Dataset entries:

---

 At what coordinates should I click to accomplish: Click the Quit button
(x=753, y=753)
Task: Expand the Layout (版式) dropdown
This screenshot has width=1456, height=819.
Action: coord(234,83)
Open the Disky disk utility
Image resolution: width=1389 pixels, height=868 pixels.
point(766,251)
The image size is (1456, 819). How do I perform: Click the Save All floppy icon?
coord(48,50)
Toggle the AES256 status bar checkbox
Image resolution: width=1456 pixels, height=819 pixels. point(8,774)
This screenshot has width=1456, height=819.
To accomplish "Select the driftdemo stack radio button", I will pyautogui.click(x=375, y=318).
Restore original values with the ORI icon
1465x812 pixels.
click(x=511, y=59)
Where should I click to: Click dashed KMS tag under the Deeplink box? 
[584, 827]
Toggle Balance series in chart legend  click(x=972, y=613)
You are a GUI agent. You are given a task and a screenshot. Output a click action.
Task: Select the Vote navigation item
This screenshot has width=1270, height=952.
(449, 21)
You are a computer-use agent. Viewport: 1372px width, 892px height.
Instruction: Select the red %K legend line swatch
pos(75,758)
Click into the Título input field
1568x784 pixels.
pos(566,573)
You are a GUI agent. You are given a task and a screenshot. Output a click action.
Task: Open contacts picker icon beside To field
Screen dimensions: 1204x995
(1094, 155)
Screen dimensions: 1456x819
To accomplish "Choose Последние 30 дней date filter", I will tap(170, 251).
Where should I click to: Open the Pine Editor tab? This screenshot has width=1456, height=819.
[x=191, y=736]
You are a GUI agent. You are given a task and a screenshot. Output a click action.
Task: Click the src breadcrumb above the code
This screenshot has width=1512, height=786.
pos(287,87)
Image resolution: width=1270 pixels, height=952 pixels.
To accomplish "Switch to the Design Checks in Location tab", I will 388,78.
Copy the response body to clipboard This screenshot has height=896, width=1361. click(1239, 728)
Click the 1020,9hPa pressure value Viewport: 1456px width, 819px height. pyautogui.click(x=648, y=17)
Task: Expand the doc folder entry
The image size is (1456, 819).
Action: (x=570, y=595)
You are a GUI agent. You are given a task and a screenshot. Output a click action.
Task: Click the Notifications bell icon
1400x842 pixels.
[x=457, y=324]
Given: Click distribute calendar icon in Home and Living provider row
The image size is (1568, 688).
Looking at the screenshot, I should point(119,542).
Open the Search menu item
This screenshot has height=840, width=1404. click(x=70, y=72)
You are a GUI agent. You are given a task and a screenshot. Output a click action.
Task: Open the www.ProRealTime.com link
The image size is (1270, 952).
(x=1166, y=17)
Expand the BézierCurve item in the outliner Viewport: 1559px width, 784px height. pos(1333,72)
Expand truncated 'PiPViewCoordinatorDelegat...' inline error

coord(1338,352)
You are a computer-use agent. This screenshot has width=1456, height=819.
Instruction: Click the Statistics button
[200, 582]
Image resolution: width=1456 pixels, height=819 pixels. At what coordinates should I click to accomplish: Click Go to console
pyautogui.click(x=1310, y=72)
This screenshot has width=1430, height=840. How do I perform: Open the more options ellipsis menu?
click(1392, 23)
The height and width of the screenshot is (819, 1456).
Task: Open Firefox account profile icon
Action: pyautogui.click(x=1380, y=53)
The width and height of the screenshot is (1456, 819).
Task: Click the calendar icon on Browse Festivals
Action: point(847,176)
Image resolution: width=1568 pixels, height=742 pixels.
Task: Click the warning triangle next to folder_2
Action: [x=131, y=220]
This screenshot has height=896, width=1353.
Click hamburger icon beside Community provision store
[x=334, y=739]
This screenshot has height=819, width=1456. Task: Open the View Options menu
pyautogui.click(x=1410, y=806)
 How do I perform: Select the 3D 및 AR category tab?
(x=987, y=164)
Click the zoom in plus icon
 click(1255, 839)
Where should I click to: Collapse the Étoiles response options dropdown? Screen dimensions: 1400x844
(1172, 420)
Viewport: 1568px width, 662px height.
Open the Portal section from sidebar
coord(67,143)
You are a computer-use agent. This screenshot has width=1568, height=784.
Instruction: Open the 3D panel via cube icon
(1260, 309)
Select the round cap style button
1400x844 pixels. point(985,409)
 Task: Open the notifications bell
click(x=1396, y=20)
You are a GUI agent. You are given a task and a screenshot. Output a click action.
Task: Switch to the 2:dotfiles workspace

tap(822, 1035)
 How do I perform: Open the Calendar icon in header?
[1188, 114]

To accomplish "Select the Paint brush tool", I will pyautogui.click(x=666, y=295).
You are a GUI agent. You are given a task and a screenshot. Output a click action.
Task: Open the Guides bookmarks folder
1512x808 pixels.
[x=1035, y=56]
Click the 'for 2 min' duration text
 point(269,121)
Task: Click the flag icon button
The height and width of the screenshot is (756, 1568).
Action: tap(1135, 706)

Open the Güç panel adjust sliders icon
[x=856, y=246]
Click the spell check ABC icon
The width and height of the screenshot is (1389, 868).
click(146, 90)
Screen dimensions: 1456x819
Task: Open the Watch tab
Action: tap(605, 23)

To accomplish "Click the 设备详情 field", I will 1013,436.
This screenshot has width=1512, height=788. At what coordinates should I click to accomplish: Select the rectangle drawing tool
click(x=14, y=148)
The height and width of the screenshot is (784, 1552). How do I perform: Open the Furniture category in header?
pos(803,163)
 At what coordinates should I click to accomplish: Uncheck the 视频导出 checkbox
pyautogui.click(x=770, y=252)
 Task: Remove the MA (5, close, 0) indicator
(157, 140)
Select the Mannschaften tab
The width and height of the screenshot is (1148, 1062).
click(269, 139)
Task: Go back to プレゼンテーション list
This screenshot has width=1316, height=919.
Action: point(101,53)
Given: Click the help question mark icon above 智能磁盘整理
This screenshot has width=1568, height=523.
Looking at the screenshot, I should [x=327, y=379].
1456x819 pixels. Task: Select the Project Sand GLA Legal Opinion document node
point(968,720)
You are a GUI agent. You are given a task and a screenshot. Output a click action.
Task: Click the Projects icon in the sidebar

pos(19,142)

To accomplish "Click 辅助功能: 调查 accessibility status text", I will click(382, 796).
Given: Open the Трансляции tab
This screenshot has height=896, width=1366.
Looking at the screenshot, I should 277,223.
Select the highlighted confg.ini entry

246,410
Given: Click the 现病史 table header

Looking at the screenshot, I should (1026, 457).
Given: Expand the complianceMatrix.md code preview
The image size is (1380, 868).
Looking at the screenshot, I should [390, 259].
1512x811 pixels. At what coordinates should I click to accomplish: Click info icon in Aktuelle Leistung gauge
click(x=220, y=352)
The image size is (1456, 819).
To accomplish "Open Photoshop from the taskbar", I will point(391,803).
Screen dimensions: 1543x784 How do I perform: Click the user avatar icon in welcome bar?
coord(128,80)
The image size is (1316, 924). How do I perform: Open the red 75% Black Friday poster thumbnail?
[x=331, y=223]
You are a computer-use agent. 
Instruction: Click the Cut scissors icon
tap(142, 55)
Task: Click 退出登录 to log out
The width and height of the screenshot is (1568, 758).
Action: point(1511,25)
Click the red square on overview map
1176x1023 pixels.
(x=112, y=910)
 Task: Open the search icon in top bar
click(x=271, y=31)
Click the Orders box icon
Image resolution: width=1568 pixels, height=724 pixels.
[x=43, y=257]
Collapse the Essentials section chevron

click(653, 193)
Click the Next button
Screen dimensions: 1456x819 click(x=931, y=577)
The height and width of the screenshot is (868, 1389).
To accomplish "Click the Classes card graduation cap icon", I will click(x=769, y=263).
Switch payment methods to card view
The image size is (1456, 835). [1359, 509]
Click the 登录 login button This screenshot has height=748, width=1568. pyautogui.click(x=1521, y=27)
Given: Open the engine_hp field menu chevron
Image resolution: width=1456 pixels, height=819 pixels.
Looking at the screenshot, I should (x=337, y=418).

---

EXERCISE:
Return only the part of the records above that opens with the line containing "Task: Open the Guides bookmarks folder" and closes with the line containing "Click the spell check ABC icon", ends included.

RESULT FOR THIS EXERCISE:
Task: Open the Guides bookmarks folder
1512x808 pixels.
[x=1035, y=56]
Click the 'for 2 min' duration text
 point(269,121)
Task: Click the flag icon button
The height and width of the screenshot is (756, 1568).
Action: tap(1135, 706)

Open the Güç panel adjust sliders icon
[x=856, y=246]
Click the spell check ABC icon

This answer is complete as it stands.